# Suggestion please



## narumuhaye (Aug 24, 2013)

Dear All,

I have got an opportunity to work in Johannesburg. They are offering me a salary of around R36000 plus accommodation in sandton and a car.Now I have 2 questions.

1. Is it safe for a single girl to live and work in Johannesburg? 

2. Is the salary mentioned above is good? With this will I be able to save any money?

Expecting all your kind advices.


----------



## Johanna (Apr 13, 2009)

narumuhaye said:


> Dear All,
> 
> I have got an opportunity to work in Johannesburg. They are offering me a salary of around R36000 plus accommodation in sandton and a car.Now I have 2 questions.
> 
> ...


It all depends on your living expenses, some people can live on half that amount. As it includes accomodation, that is a good salary, just remember you will still have to pay income tax on the amount as well as the benefit of accomodation. Your lifestyle will determine your ability to save.

As far as I know, Sandton is quite safe, just do not walk around on your own after dark or in dodgy places.
Welcome here , should you decided to come.


----------



## LegalMan (Dec 26, 2012)

Yes and yes.


----------



## narumuhaye (Aug 24, 2013)

Thanks Johanna and LegalMan.

My family is actually worried to send me out there bcoz of the violence ratings given for Johannesburg. Is it really true that the violence rate is very much high in Johannesburg???

Also please tell me what are the main entertainments for people over here(movies, pub, trekking etc.,) 

Will Indian movies get released in any theatres???


----------



## LegalMan (Dec 26, 2012)

Loads of Indian movies here. Don't worry. My favourite is still Lagaan.

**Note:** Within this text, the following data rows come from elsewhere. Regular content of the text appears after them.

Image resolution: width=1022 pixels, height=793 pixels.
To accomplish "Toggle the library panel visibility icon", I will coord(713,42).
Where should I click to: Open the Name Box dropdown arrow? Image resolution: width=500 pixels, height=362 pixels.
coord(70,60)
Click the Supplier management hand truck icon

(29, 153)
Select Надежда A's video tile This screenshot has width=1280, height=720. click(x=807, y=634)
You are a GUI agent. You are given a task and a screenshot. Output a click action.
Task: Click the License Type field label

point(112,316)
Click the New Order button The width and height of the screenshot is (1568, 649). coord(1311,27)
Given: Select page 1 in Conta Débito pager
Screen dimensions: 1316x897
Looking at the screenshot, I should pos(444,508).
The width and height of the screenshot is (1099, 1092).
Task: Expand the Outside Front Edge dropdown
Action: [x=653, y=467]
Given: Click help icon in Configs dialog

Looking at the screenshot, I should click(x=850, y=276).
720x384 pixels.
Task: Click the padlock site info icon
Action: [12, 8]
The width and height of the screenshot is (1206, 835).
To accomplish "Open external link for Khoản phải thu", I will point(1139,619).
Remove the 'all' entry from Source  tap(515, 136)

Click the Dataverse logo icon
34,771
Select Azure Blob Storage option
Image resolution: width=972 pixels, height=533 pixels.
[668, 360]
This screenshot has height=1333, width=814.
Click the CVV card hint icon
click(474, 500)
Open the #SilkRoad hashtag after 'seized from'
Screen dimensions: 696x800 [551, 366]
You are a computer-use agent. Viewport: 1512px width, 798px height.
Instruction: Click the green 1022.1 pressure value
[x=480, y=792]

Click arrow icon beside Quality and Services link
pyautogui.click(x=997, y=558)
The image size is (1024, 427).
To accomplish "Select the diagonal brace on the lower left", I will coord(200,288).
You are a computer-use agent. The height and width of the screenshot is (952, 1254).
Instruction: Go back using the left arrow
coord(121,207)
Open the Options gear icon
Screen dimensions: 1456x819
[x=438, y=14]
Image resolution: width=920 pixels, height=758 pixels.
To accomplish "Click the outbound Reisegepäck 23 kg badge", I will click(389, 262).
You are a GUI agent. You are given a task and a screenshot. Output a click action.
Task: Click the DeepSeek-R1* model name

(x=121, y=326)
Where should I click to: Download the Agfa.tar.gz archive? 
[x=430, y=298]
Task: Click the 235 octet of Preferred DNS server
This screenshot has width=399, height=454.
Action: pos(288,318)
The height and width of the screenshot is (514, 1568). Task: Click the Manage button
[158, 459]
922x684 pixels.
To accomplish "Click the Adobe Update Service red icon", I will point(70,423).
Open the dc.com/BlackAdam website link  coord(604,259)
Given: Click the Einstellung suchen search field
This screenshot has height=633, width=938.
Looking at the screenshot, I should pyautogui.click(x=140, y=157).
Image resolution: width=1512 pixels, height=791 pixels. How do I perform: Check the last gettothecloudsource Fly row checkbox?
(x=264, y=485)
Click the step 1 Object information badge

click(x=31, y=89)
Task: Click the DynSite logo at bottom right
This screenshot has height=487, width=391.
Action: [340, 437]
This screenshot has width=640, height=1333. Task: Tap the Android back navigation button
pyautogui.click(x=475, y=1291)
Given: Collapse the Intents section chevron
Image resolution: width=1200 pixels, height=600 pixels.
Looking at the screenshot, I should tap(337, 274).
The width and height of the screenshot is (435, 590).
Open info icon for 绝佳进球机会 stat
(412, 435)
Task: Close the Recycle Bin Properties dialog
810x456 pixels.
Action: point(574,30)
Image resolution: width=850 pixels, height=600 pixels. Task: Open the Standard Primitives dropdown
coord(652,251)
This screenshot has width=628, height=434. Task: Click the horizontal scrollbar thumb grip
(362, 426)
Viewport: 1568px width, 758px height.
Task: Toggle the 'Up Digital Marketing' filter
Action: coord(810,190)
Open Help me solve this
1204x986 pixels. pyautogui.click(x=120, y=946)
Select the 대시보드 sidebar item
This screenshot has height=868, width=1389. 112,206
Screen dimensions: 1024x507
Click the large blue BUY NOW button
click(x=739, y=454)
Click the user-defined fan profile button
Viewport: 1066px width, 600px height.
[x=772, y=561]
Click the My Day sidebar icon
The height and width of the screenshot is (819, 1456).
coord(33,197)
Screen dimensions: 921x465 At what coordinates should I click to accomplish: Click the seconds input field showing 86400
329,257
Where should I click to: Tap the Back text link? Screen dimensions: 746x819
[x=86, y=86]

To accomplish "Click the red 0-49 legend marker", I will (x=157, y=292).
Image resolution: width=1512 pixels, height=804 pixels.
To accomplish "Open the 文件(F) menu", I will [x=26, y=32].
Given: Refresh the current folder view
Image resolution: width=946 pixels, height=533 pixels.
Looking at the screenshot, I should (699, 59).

As for crime, simply rent or buy in a good area and you will have very little or no crime.


----------



## narumuhaye (Aug 24, 2013)

Thank you and Sorry for annoying you guys. But i need some more information as well. To get the work permit for SA, is it necessary to get PCC from all the countries where i lived for more than a year?


Also, if i get a salary of R36000, how much tax percentage will apply???


----------



## Johanna (Apr 13, 2009)

narumuhaye said:


> Thank you and Sorry for annoying you guys. But i need some more information as well. To get the work permit for SA, is it necessary to get PCC from all the countries where i lived for more than a year?
> 
> 
> Also, if i get a salary of R36000, how much tax percentage will apply???





https://www.taxtim.com/blog/sars-tax-rates-tables-2014


----------